Though population shifts over the past 50 years have negatively impacted Ohio and caused the already high number of top-tier prospects coming out of the likes of Florida and Texas to mushroom, the state the Buckeyes call home still gives them an important advantage. Over the past 10 years, only six states have had more players in the top 247 of 247Sports’ prospect rankings than Ohio (247 is such an arbitrary number, but I respect the commitment to the website’s branding). While Ohio doesn’t come anywhere close to Texas, Florida, California or even Georgia, it has scarcity working in its favor. While Texas, Florida and California are overrun with power-conference programs, Ohio State was the only school in college football’s big leagues for much of that stretch. Even with Cincinnati now in the Big 12, the schools aren’t anything close to peers.
That standing has come with a clear benefit for the Buckeyes. Of the 83 top-247 recruits who came out of Ohio from 2015-24, 41 went to Ohio State. The hit rate among top-100 recruits was even better, with 21 of 31 ending up in Columbus.
Even beyond their home state’s border, the Buckeyes have excelled in recruiting, regularly restocking their rosters with some of the country’s best players. Since 2011, they’ve had a recruiting class ranked lower than No. 7 nationally only once. Given their emergence as a name, image and likeness juggernaut, that’s unlikely to change.
There’s always significant interest in the program, which can lead to things like Day’s family needing security, but also maintain a constant pressure to win that keeps university leadership on its toes. The Buckeyes have finished among the top five programs in attendance every season since at least 1949, according to university records.
Like any top program, Ohio State spends a lot, but the financial commitment to the program has never dipped all that much. It was fourth among FBS programs in football expenses in 2022, the most recent year available in the U.S. Department of Education’s records. Five years ago, it was fourth, as well. Going back to 2003, the first year these figures were available, it was first. Even in 2011, when it was mired in scandal, it was second in football expenditures.
Though that’s not an exhaustive list, all those different pieces add up. Some programs have one or two of these things. Even fewer have most of them. The Buckeyes may very well be the only program with all of them – organizational alignment, fertile local recruiting, unwavering interest and all the necessary funds to make the metaphorical engine hum.
Which brings us back to the present.
In the distant past of one month ago, before he was a championship-winning leader of men, Day was facing persistent and public questions about his job security after the most recent Michigan loss. Had his team managed to blow a first-round home playoff game against Tennessee, the cries for Day to be fired would have only intensified.
While some like Herbstreit were aghast that a coach with such a sterling win-loss record (he was 63-10 heading into the playoff) could ever be on the hot seat, one of the most common and persuasive arguments I’d hear from the so-called “lunatic fringe” was that prior to arriving at Ohio State as co-offensive coordinator in 2017, Day was a career assistant who was most recently a quarterbacks coach for losing NFL teams whose staffs got fired.
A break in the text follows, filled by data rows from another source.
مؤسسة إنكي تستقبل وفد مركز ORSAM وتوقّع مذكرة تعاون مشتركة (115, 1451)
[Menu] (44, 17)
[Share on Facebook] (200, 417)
The job, as they reasoned, made him someone who was able to amass that kind of a resume, not because he’s some kind of coaching prodigy. A lot of people could have done this, they’d say.
If he hadn’t already in his first five seasons with the Buckeyes, Day proved his mettle during his team’s playoff run and removed many of the remaining doubts about whether he could lead Ohio State to what many of its fans consider to be its destiny as a title-winning program.
Along the way, though, he may have proved some of his detractors right. Maybe anyone, even someone who was helping pilot one of the NFL’s worst offenses only eight years earlier, can win big with the Buckeyes.